| Work to complete |
(a) In the article on the Yuba City teachers dispute, on what date did the district tell students to stay home?
(b) Please reproduce a passage from the article on the Yuba City teachers dispute word for word, starting with "While many districts" and going on through "without union say-so.".

| Excerpt to read |
=======
While many districts in California have worked with teachers unions to plan for teaching kids at home, the Yuba City Teachers Association says its district is breaking the law. The Yuba City Unified School District says it has the right to respond to stay-at-home orders related to the coronavirus without union say-so.
The district told students to stay home on March 18. Since then, it says it consulted with 80 teachers to develop online lesson plans for students to begin after Easter. But it did so without the union’s support.
Dina Luetgens is president of the Yuba City Teachers Association. She says coronavirus or not, the district can’t change teachers’ job descriptions without union participation.
“It’s a whole new world for all of us and negotiations allow us to engage in a conversation with the district to establish the details of distance learning,” Luetgens said. “We are fully in support of distance learning as we have no other choice.”
The union has sent the district a cease-and-desist letter. Luetgens says the 80 teachers are part of an illegal sidebar to what should have been union negotiations.
Doreen Osumi is the superintendent. When asked if the district had broken the law, she replied “Absolutely not.”
“We have certain rights as a district in an emergency situation," Osumi said. "We were seeking input. so I think there is a difference of opinion regarding that aspect. But I do not believe that we violated any labor laws.”
Robert Hawley is a professor of labor relations at McGeorge School of Law and says it’s true the district can respond to emergencies and does not need union approval. But if it spoke only with the 80 teachers and not to the union, then it broke the law.
=======
| Material provided |
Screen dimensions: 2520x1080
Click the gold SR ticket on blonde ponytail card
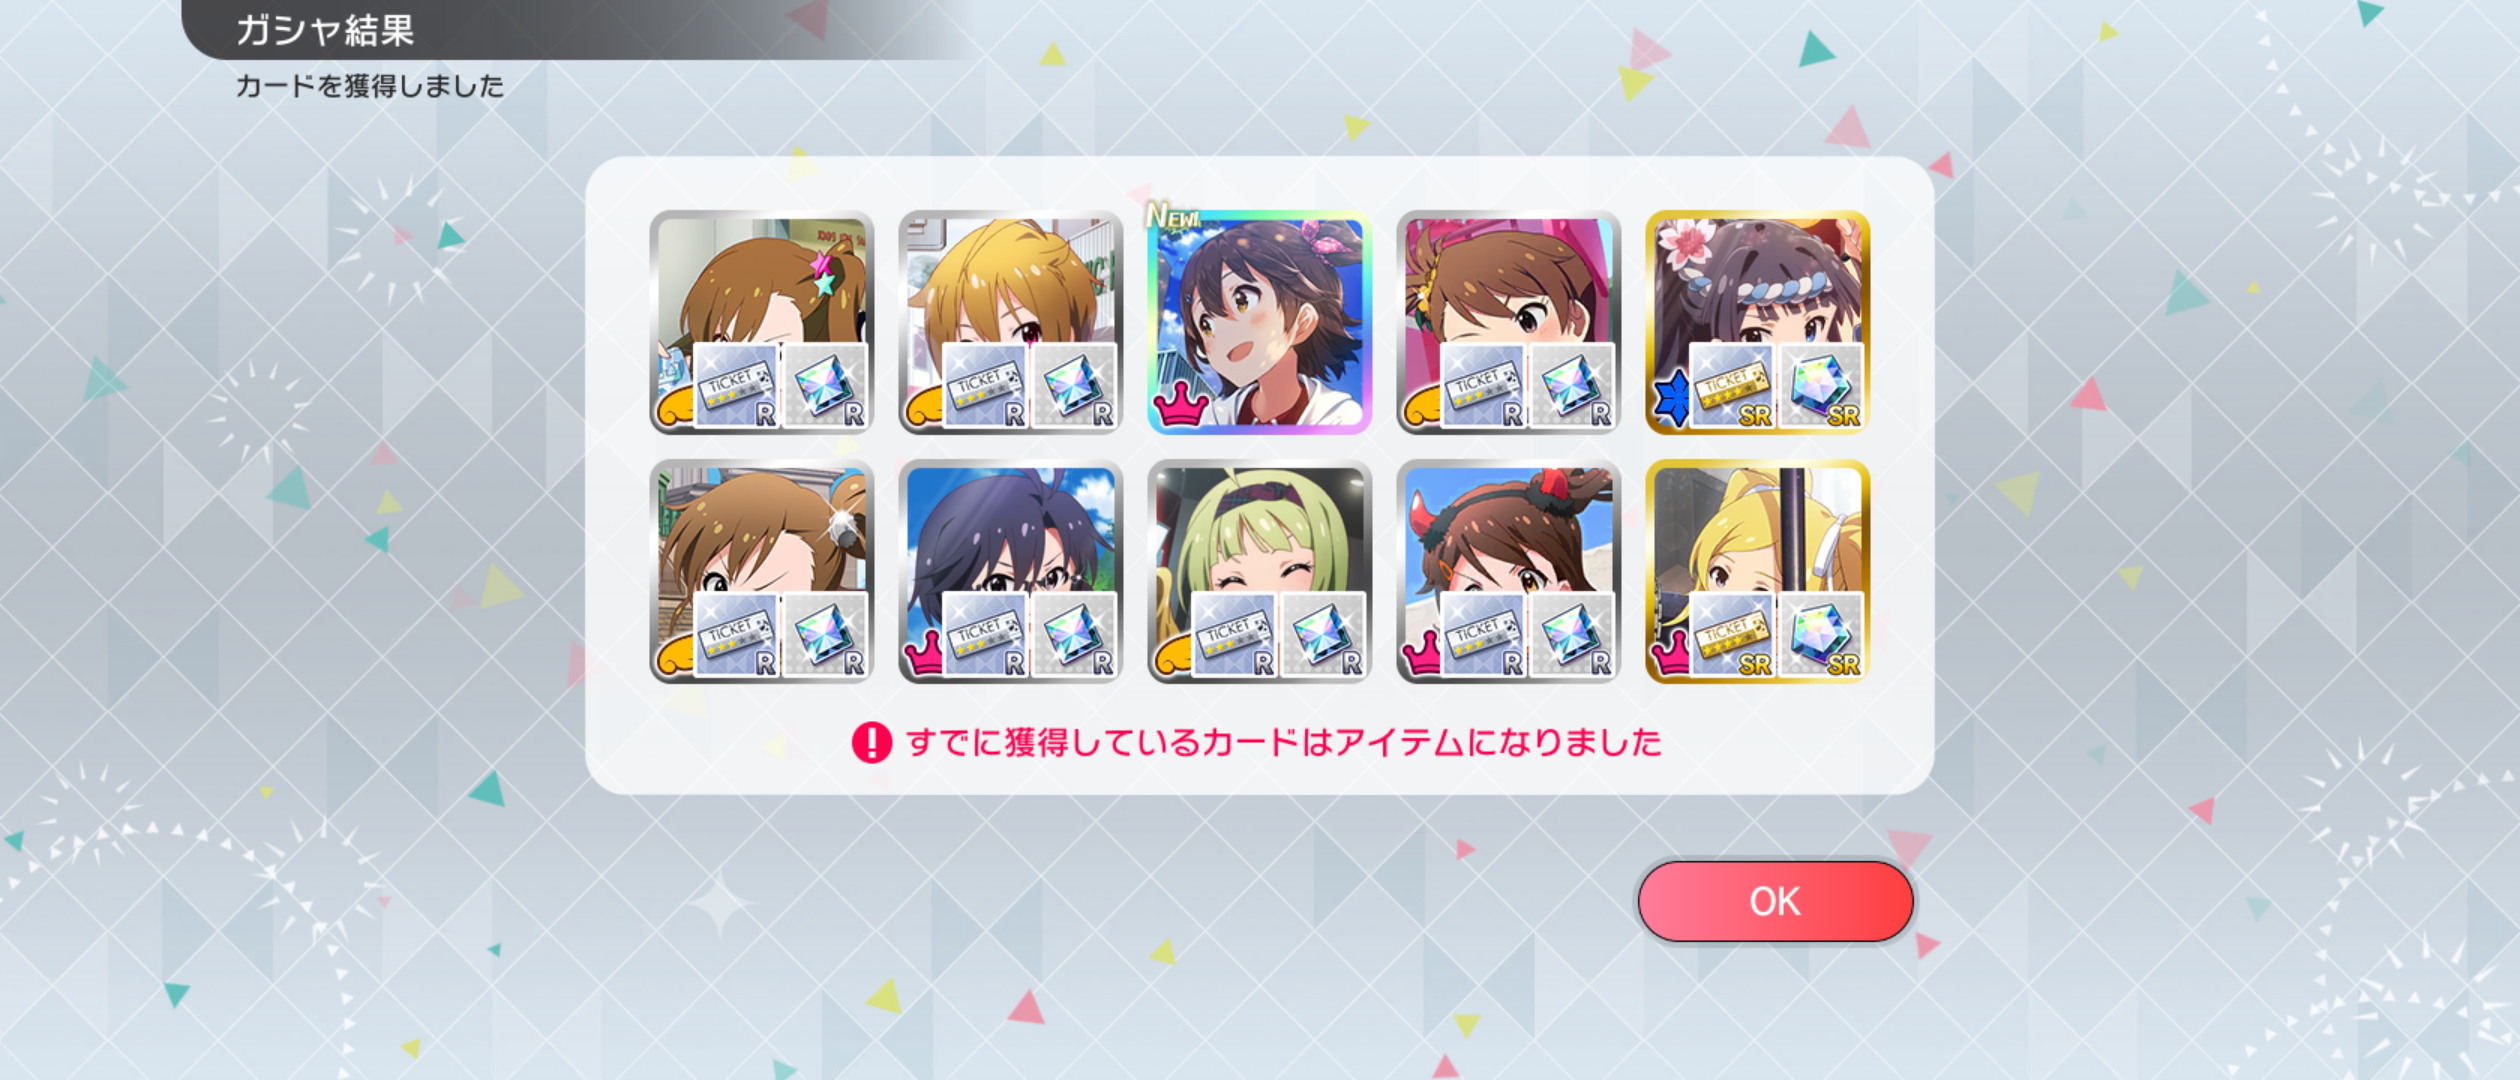click(1732, 636)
=======
| Answers per task |
(a) March 18

(b)
While many districts in California have worked with teachers unions to plan for teaching kids at home, the Yuba City Teachers Association says its district is breaking the law. The Yuba City Unified School District says it has the right to respond to stay-at-home orders related to the coronavirus without union say-so.